A wine collection may seem like an odd thing to fantasize about, but many of us do. We visualize ourselves to be English lords, living in an ivy-covered country estate surrounded by a retinue of faithful retainers. Of course the basement houses a formidable wine collection. As the dinner hour approaches and guests assemble in the drawing room, we dispatch one of those retainers down a flight of rickety stairs to fetch the evening’s wines: a mature white Burgundy, a perfectly aged claret to pair with our well-hung grouse, perhaps a Sauternes for the cheese course and a vintage Port for dessert.
Back here on planet Earth, there are wealthy individuals who attempt to create a modern version of this scenario, with varying degrees of success. We’re going to look at the pitfalls and rewards of having your own wine collection, explore the why and how of wine storage, and hopefully help you determine if this endeavor is for you.
The first thing you need to do is ask yourself the crucial question: do I like the taste of older wine? The answer may not be as obvious as it first seems.
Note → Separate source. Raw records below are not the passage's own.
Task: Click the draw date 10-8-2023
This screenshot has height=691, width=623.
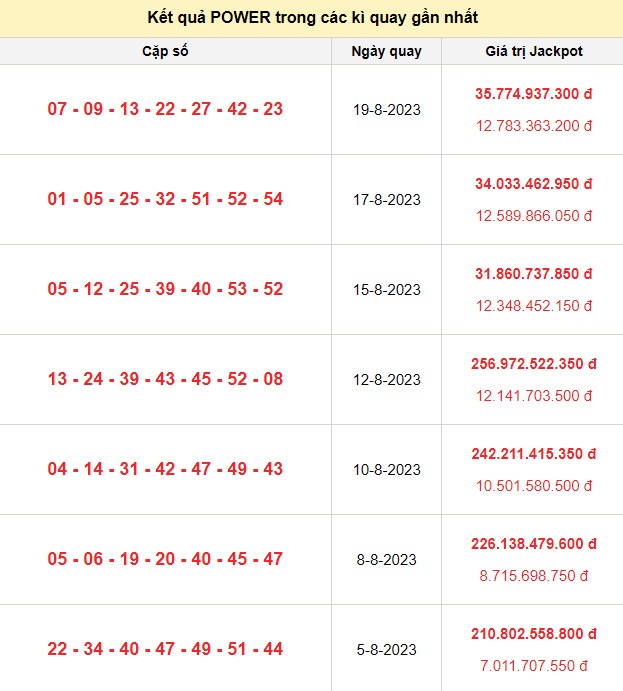Action: point(387,470)
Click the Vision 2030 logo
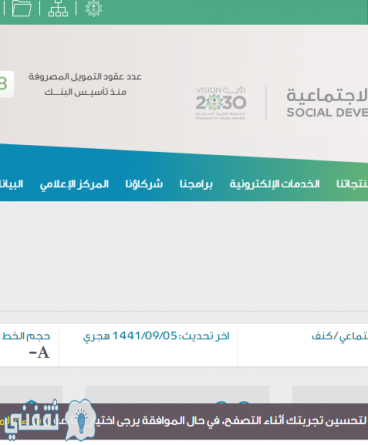Viewport: 368px width, 445px height. coord(221,103)
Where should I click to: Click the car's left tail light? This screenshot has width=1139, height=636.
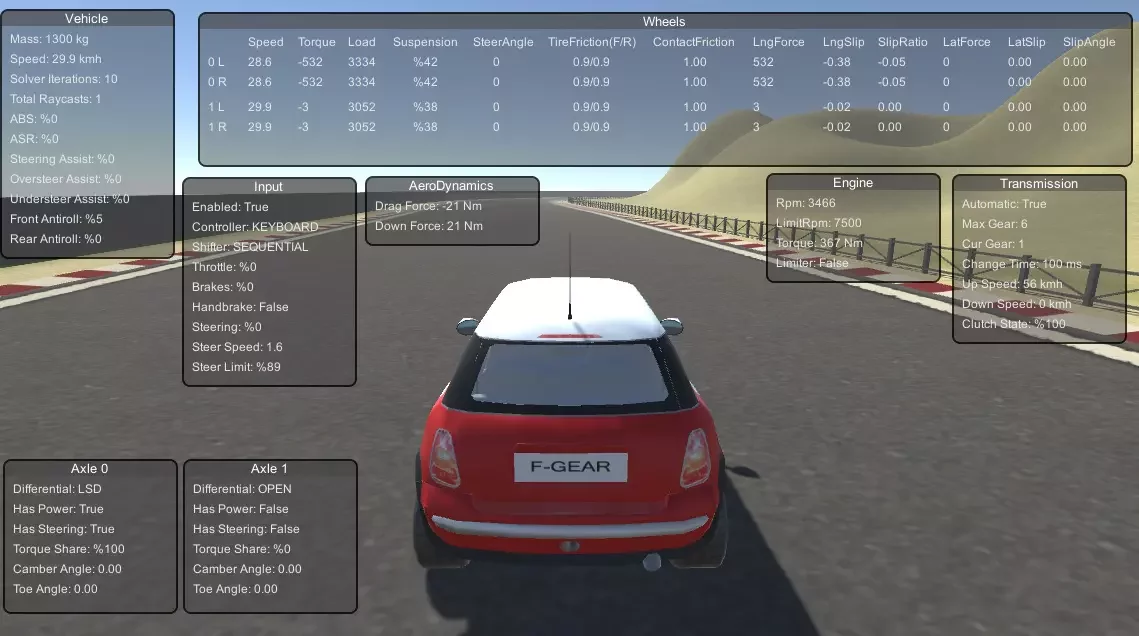(x=445, y=457)
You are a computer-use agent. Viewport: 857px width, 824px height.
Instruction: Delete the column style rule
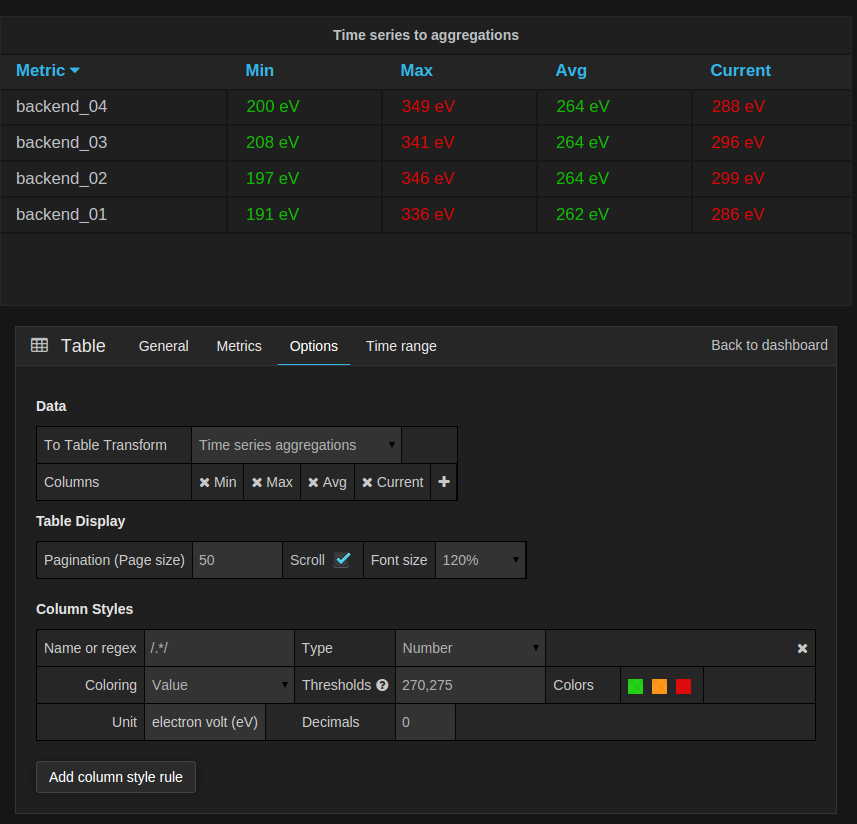pos(802,648)
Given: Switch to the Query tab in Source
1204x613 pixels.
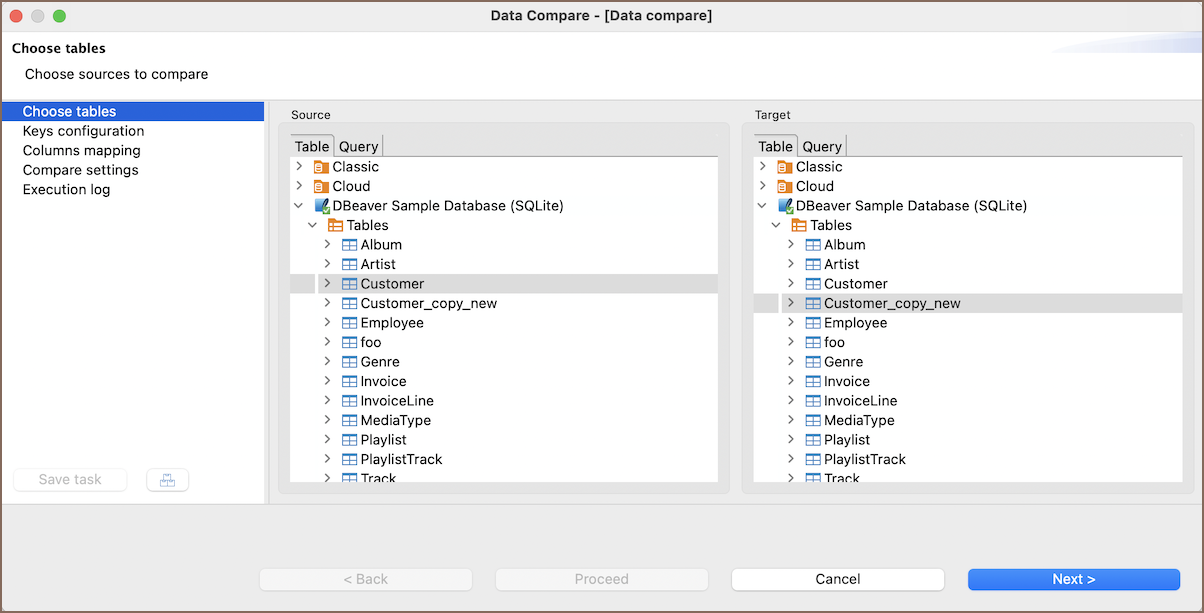Looking at the screenshot, I should 358,147.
Despite all the technology of the modern era, most of us are drinking the wine of the current vintage. This practice has become so widespread that it’s unusual to find a bottle more than two years old in a retail store. Among the American collector class, there’s an almost universal fascination with Cabernet Sauvignon and red blends.
What all this means, in practice, is that the typical American drinker has become habituated to a wine that is full-bodied, concentrated and powerful, with copious amounts of new oak, tannin and forward fruit. A well-aged wine is likely to be the opposite. The fruit and tannins have faded, and earthy elements---what wine geeks call terroir---have come to the forefront. It’s very possible that you may not care for this style of wine at all. Compared to last year’s Cabernet, the flavors may seem weak and unsatisfying.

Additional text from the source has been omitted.